TEXT:

* START *

[torqueusers] Job starting on two nodes only one node asked and seen in qstat

Fabien Archambault fabien.archambault at univ-provence.fr
Fri Oct 14 07:16:26 MDT 2011


  Dear list,

I have an issue on a cluster I am administrating. It does not appear 
always but sometimes it is present on many jobs.

The problem is that one job is sent and seen from qstat point of view 
only on the lame6 (in the example I give) but the job is also started on 
lame5.

Here is a recent example I had and some output. If you need more please 
do not hesitate to ask.

* END *

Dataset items
* START *

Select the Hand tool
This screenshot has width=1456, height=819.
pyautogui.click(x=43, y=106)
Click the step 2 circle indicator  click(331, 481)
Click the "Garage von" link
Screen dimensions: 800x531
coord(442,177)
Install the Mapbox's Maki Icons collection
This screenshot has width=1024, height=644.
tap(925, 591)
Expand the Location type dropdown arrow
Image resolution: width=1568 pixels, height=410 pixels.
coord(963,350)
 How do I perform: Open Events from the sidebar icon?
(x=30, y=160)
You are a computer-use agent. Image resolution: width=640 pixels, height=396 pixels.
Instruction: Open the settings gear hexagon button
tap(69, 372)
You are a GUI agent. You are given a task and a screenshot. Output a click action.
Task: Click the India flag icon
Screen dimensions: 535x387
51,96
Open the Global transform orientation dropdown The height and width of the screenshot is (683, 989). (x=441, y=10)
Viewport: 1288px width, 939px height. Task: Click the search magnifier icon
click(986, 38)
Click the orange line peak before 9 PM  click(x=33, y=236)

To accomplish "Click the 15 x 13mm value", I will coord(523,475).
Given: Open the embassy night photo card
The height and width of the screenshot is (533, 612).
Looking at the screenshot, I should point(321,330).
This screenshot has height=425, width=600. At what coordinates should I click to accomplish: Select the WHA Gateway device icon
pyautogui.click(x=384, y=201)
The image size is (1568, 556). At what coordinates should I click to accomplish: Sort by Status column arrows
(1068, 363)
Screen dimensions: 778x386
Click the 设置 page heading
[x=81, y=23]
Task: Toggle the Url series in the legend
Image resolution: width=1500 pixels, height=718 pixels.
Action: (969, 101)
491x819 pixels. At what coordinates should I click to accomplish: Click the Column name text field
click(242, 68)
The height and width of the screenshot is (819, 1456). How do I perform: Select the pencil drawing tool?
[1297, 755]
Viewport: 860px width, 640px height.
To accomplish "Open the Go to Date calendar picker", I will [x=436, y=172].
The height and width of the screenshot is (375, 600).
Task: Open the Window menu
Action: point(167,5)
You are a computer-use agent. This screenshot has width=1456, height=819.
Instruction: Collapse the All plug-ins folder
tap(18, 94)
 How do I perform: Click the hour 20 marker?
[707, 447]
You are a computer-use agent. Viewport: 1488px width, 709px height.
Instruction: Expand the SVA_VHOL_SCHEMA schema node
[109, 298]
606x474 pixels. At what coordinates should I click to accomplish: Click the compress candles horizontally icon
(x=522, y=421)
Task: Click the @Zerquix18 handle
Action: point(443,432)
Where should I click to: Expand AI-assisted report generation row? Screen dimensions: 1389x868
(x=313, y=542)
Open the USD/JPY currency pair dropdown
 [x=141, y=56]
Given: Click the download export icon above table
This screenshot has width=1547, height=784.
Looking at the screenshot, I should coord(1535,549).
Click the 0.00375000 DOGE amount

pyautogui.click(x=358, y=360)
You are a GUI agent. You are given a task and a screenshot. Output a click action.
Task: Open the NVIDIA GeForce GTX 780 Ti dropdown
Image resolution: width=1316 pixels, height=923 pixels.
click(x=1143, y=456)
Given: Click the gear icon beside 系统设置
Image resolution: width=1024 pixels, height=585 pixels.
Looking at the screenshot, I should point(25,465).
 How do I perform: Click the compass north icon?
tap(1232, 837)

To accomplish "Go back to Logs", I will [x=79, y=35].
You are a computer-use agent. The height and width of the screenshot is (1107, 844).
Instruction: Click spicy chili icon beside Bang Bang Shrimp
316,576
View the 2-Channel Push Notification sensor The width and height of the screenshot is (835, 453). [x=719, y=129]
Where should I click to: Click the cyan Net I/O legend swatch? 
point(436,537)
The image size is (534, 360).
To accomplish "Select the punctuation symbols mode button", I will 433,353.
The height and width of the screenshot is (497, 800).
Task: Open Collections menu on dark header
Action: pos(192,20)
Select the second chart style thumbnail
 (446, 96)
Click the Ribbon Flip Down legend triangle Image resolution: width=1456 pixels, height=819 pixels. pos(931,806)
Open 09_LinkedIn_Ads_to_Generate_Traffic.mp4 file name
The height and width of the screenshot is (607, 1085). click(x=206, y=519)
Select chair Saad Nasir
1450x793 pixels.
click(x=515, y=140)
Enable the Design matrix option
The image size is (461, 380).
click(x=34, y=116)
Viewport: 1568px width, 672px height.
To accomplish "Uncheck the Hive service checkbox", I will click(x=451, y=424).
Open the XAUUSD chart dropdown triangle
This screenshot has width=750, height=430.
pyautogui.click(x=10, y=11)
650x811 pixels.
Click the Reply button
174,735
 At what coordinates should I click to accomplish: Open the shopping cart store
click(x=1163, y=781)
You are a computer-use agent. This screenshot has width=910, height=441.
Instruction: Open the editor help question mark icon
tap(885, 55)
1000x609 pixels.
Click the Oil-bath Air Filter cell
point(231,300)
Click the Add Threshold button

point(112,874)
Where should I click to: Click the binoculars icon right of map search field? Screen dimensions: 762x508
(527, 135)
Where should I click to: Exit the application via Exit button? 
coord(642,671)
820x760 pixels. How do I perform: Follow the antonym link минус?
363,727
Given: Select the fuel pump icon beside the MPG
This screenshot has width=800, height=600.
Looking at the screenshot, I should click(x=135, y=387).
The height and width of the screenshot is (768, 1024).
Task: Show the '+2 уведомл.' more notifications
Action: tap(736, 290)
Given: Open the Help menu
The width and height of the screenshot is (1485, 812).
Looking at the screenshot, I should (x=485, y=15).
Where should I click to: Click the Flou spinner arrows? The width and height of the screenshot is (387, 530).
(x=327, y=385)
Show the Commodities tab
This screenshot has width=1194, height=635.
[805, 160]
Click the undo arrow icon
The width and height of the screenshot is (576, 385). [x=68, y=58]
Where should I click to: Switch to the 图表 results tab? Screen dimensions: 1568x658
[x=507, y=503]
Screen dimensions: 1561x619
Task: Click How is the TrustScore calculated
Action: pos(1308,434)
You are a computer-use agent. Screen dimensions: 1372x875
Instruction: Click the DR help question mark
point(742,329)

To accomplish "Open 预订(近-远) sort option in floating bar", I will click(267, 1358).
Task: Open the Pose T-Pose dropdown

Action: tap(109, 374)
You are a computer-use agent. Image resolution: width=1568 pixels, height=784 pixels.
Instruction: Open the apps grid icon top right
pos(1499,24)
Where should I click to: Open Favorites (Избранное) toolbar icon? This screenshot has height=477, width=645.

* END *

WRITTEN PROBLEM: Reproduce word for word the part of the Torque mailing list post that opens with the words containing "[torqueusers] Job starting" and closes with "on many jobs.". You won't need any of the lines to complete what comes next.

REPLY TO THE TASK:
[torqueusers] Job starting on two nodes only one node asked and seen in qstat

Fabien Archambault fabien.archambault at univ-provence.fr
Fri Oct 14 07:16:26 MDT 2011


  Dear list,

I have an issue on a cluster I am administrating. It does not appear 
always but sometimes it is present on many jobs.